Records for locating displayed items
════════════════
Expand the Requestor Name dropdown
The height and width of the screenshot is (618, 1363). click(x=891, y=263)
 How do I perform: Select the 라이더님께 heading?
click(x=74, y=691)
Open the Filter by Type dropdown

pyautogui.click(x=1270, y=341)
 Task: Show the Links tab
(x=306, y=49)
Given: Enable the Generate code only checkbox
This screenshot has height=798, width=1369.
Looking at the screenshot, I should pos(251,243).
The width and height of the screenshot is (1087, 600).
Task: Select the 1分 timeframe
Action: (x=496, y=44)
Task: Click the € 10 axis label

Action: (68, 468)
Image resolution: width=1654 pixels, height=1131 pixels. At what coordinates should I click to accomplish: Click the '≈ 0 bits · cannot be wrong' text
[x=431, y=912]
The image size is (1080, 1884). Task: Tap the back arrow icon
════════════════
* [Exercise brief]:
Reproduce every one of the records above verbatim, keeping each line in its original order.

* [Right answer]:
Expand the Requestor Name dropdown
The height and width of the screenshot is (618, 1363). click(x=891, y=263)
 How do I perform: Select the 라이더님께 heading?
click(x=74, y=691)
Open the Filter by Type dropdown

pyautogui.click(x=1270, y=341)
 Task: Show the Links tab
(x=306, y=49)
Given: Enable the Generate code only checkbox
This screenshot has height=798, width=1369.
Looking at the screenshot, I should pos(251,243).
The width and height of the screenshot is (1087, 600).
Task: Select the 1分 timeframe
Action: (x=496, y=44)
Task: Click the € 10 axis label

Action: (68, 468)
Image resolution: width=1654 pixels, height=1131 pixels. At what coordinates should I click to accomplish: Click the '≈ 0 bits · cannot be wrong' text
[x=431, y=912]
The image size is (1080, 1884). Task: Tap the back arrow icon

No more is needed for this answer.